TASK DETAILS: Copy, exactly and without additions, every line in the records below from the one holding "Bio-Radiations (262, 25)" through the one holding "Monoclonal Antibody Purification: A", both ends included.

--- START ---

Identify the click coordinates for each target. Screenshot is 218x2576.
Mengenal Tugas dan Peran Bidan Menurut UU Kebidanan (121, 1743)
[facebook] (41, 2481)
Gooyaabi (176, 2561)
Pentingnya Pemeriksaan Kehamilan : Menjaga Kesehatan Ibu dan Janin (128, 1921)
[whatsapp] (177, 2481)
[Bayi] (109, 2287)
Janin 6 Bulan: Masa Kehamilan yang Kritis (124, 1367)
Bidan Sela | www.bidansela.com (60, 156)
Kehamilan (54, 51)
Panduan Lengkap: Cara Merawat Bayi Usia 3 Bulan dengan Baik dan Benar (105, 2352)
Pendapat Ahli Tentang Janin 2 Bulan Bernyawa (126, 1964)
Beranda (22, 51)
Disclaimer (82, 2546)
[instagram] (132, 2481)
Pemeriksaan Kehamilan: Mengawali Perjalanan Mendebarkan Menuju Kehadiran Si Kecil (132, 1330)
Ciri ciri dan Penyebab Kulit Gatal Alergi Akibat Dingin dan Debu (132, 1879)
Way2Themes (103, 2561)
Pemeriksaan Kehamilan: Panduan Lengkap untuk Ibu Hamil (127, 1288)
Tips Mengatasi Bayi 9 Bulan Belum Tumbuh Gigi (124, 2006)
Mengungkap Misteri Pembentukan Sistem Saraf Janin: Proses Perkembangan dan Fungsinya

--- END ---
--- START ---

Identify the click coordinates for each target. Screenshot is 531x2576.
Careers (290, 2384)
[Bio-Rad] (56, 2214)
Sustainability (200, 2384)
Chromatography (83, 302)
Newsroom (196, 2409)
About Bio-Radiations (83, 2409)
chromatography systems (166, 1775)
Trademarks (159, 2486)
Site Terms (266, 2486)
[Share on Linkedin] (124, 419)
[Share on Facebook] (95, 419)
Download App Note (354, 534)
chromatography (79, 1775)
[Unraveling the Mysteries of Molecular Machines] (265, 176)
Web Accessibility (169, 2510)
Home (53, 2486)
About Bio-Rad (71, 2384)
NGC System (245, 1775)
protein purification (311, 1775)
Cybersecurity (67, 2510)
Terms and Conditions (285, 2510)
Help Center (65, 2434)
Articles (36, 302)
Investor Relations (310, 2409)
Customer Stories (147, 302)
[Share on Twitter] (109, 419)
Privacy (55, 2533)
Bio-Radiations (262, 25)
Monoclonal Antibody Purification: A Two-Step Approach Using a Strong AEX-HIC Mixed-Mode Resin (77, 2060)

--- END ---

ANSWER SPACE:
Bio-Radiations (262, 25)
Monoclonal Antibody Purification: A Two-Step Approach Using a Strong AEX-HIC Mixed-Mode Resin (77, 2060)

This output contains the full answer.